Can I use tpp_mcast to send different data to each receiver?

Hi developers,

I am trying to parallelize the tm_spawn function using tpp_mcast and need your expertise.

Here is a brief summary of how tm_spawn currently works. The client that uses the task manager API (for example pbs_dsh) has a list of nodes that it wants to spawn a task one, and for each of the node it calls tm_spawn, which has the signature below:

int tm_spawn(int argc, char **argv, char **envp, tm_node_id where, tm_task_id *tid, tm_event_t *event)

Note that the client passes an “event”, which is just a number. If there are n nodes, there will be n event numbers. These will be used to track the status of the tm_spawn requests.

Once the mom gets a TM_SPAWN request from the client, and finds that the requested node to spawn task on is not herself, mom sends an IM_SPAWN (inter-mom message) to the sister, forwarding the event number as well. And when the mom gets a reply back from the sister, mom tm_reply to reply to the client. The client will learn about the status of the request its sent out, by doing tm_poll using the event number.

Now I would like to achieve something like this:

int tm_spawn_multi(int argc, char **argv, char **envp, tm_node_id where[], tm_task_id *tid[], tm_event_t *event[])

so that a client can spawn tasks on multiple nodes (note where has turned into an array) at once instead of using a loop. The actual implementation could utilize the tpp_mcast functionality.
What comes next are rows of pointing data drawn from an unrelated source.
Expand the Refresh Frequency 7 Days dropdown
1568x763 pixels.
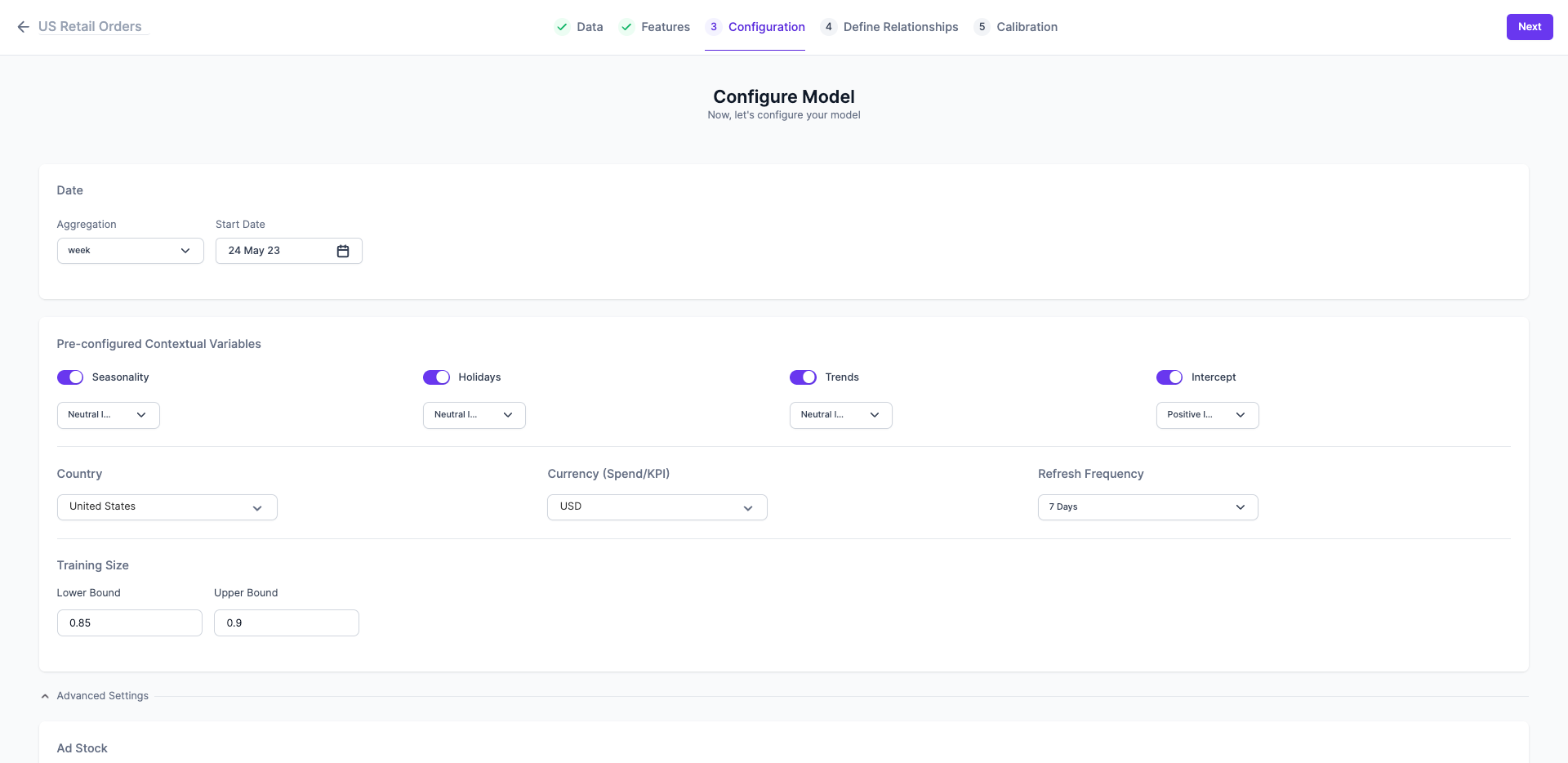tap(1148, 507)
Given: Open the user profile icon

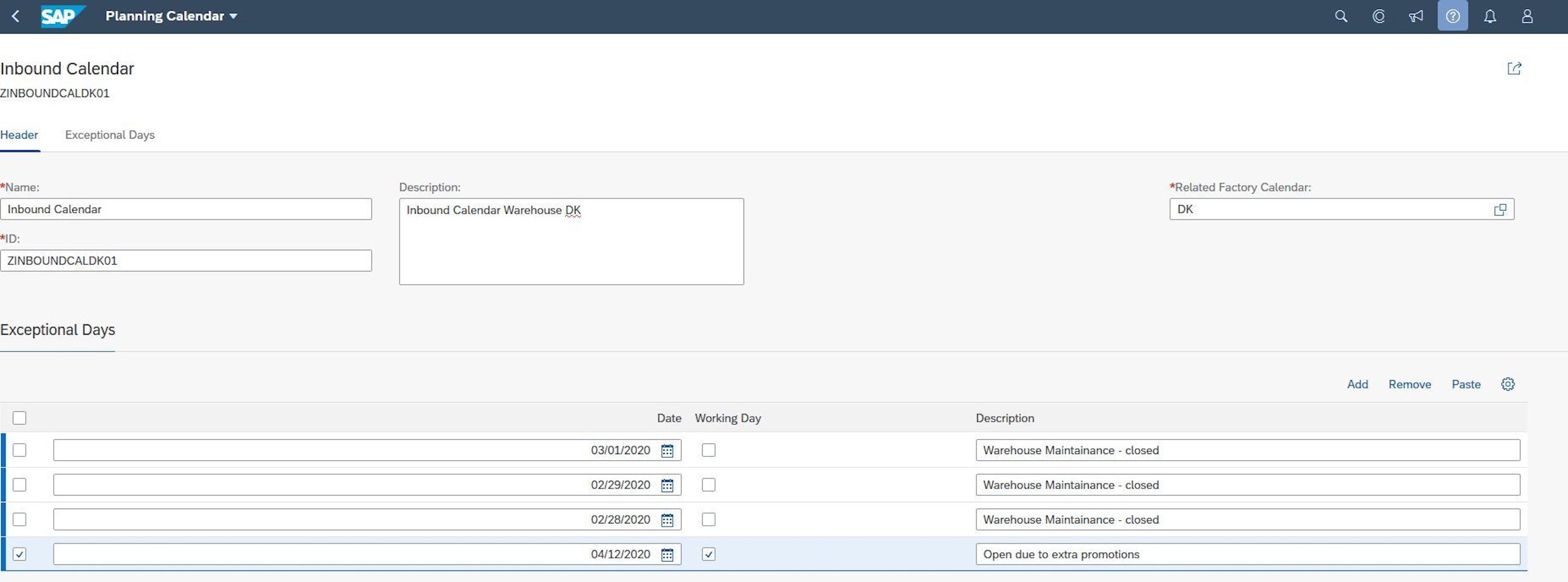Looking at the screenshot, I should pyautogui.click(x=1526, y=16).
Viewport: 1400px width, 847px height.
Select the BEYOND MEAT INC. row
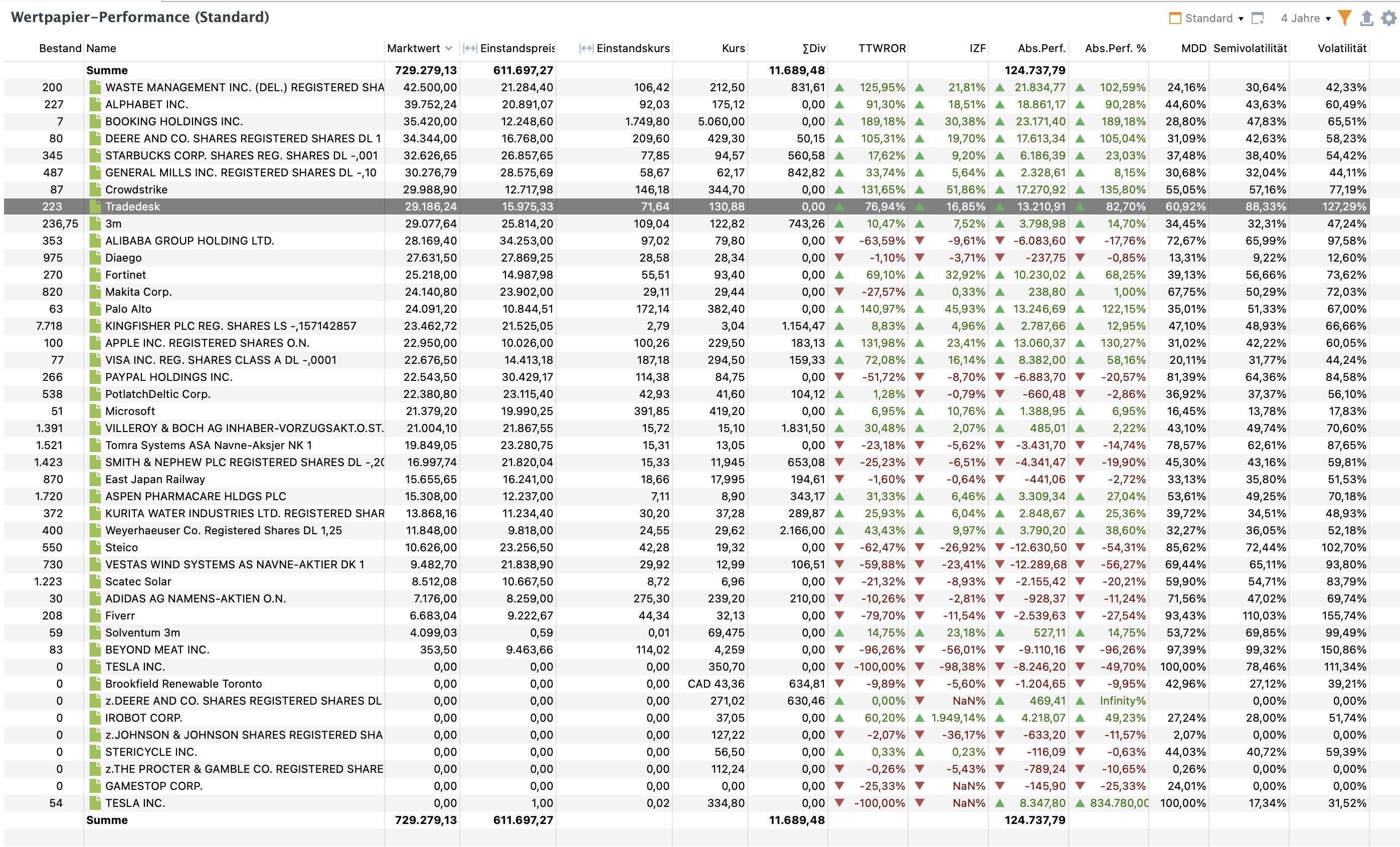[x=157, y=650]
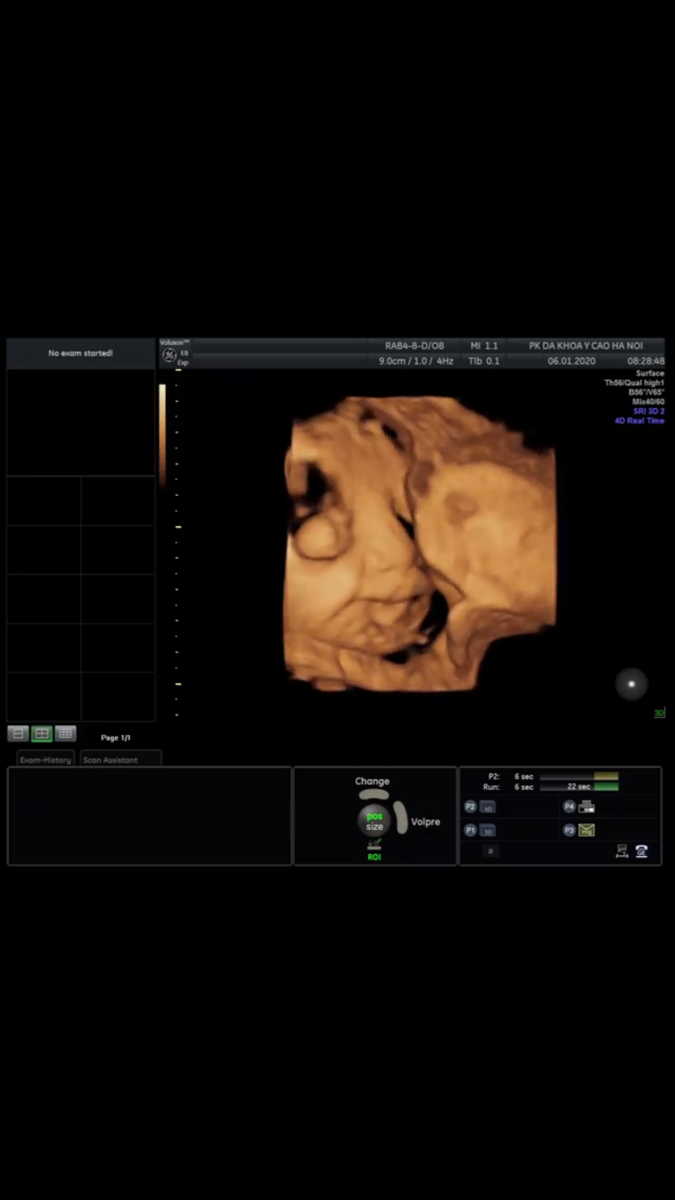
Task: Click the telephone remote service icon
Action: (x=641, y=852)
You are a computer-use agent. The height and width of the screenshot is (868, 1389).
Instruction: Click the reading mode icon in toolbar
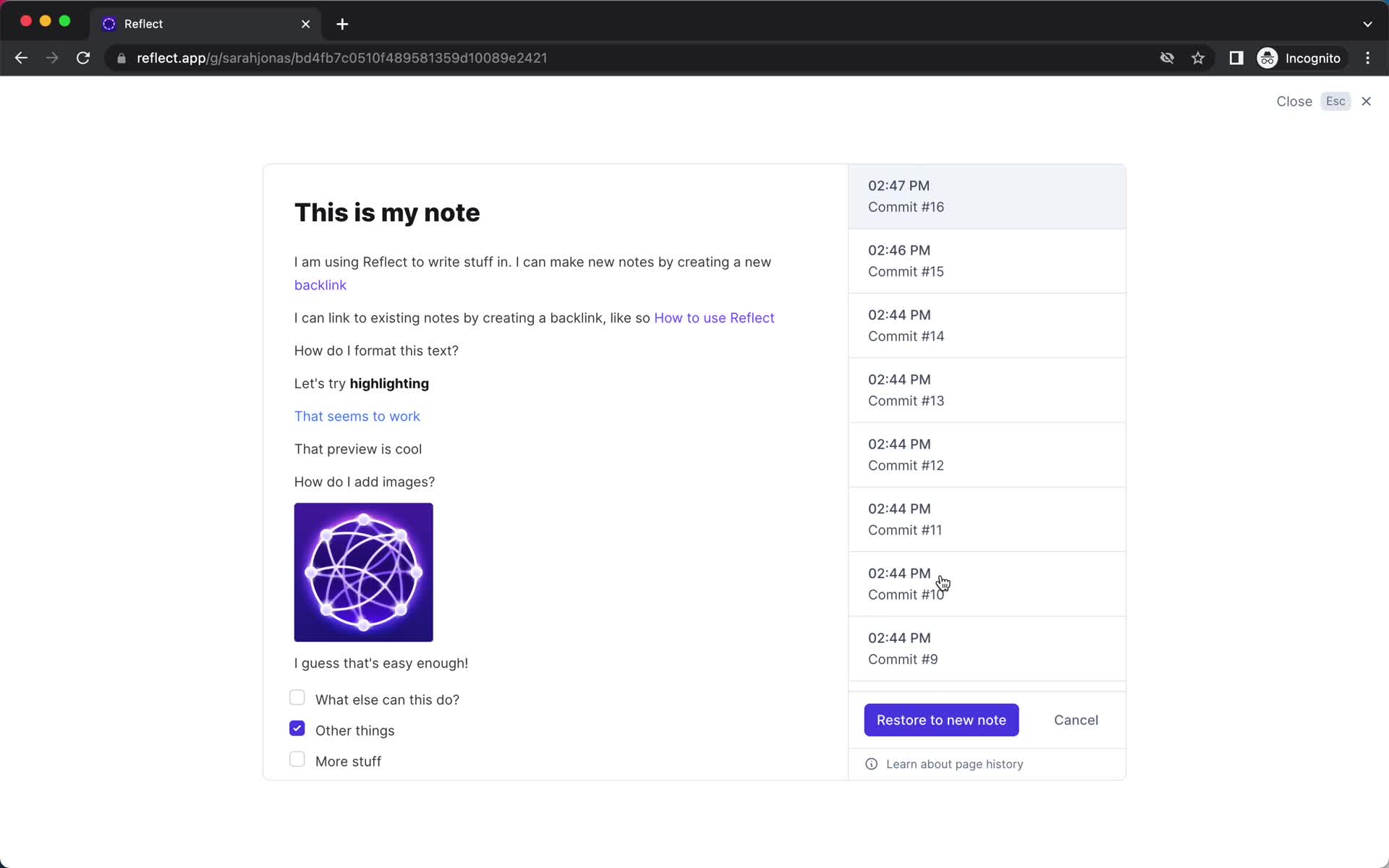click(1236, 58)
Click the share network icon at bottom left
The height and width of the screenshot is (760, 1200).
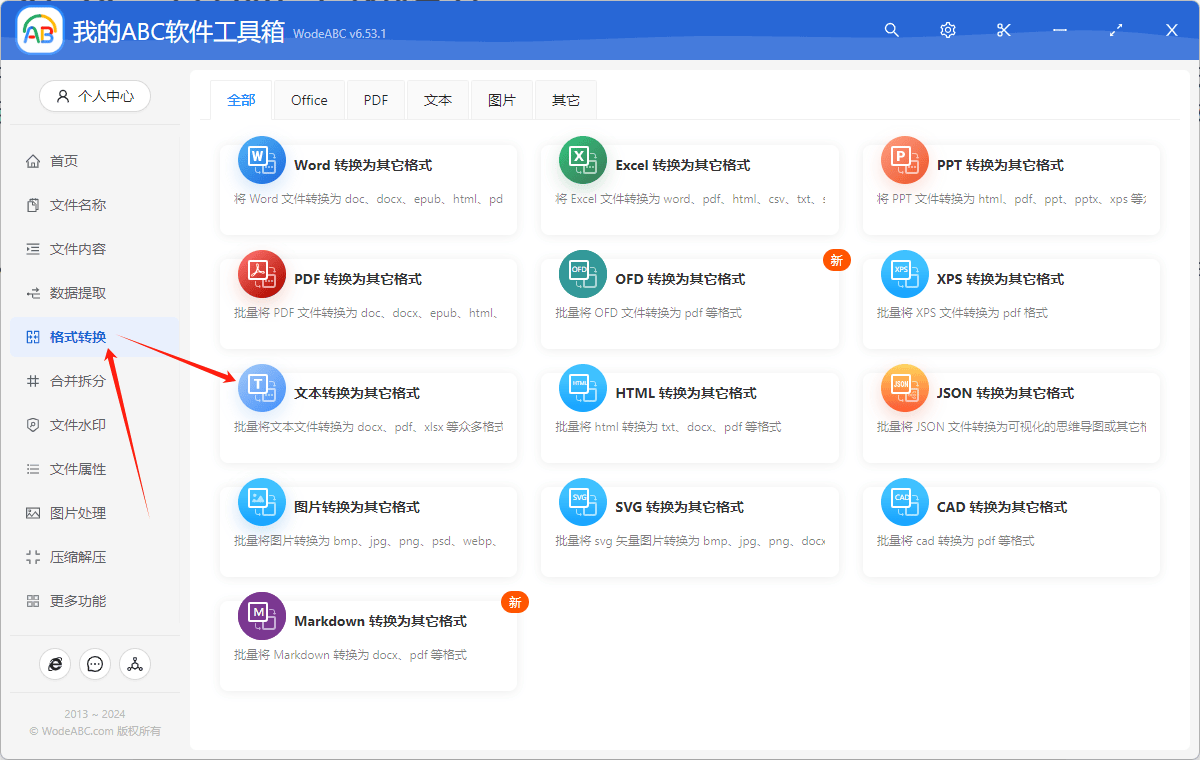(135, 663)

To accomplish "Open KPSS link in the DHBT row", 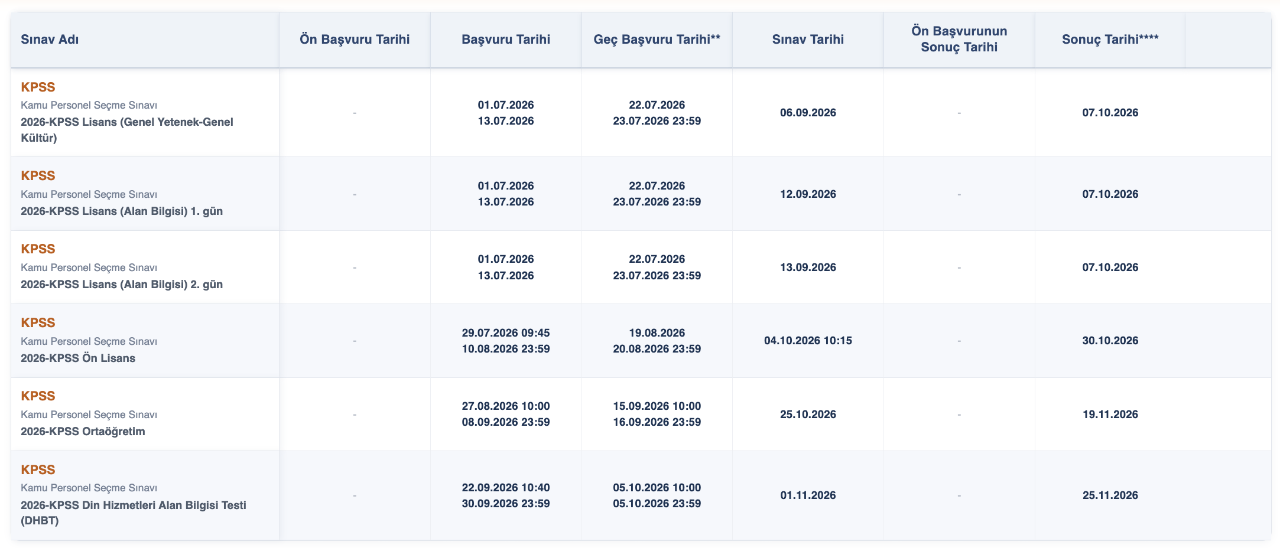I will click(x=38, y=470).
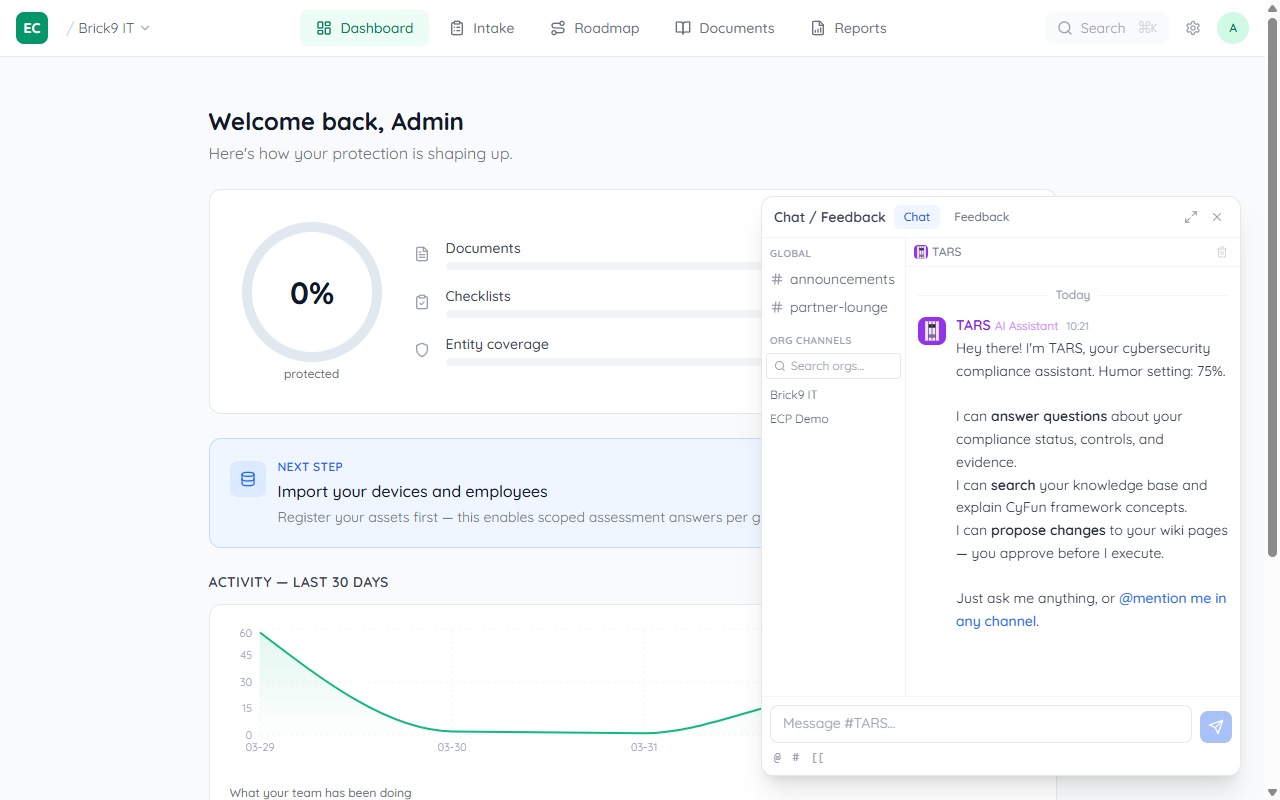Click the Search orgs field
The height and width of the screenshot is (800, 1280).
[x=834, y=366]
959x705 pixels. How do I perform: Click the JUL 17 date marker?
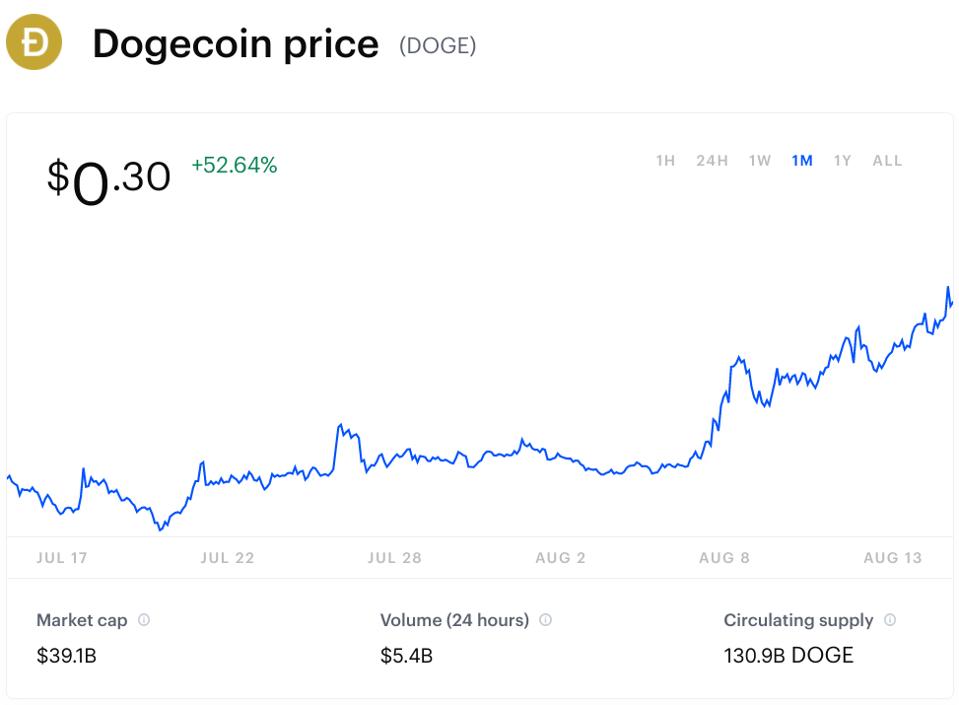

Once mom gets the TM_SPAWN request from the client, mom could use tpp_mcast_add_strm to add the list of receivers (sister moms) specified by where[], then im_compose to send the all sisters an IM_SPAWN request at once.

What I could not figure out was how to use events to track the status of these requests now. The way that the tpp_mcast suite of functions were implemented assumes that we send the same data to all the streams (sisters), as you can see from the signature of im_compose, all the streams will be sent the same event number:

int im_compose(int stream, char *jobid, char *cookie, int command, tm_event_t event, tm_task_id taskid, int version)

Is there a way to use tpp_mcast, but send each receiver a different event number?
Or is there a better way to track status of the tm_spawn request? Maybe instead of replying to the client every time a sister complete the spawn, the mom can somehow using a single event to track the number of sisters have finished spawning task, and then send a single reply to the client once all sisters have finished?

Thanks,

Hi @mliu

tpp_mcast() was to designed to multicast (at an application level, not ICMP mulitcast) - and multicast really means send the “same” packet to more than one receivers in parallel, right? If we made it separate packets (which differ by even one bit), then it will become unicast to individul target receivers - won’t it.

tpp_mcast() is used in sending IM_JOIN_JOB requests to sisters as well, and is tracked by the MS properly…u could use that kind of semantics - IIRC, the MS uses counts to know if every sister responded etc - in line with the last line of your message…

Subhasis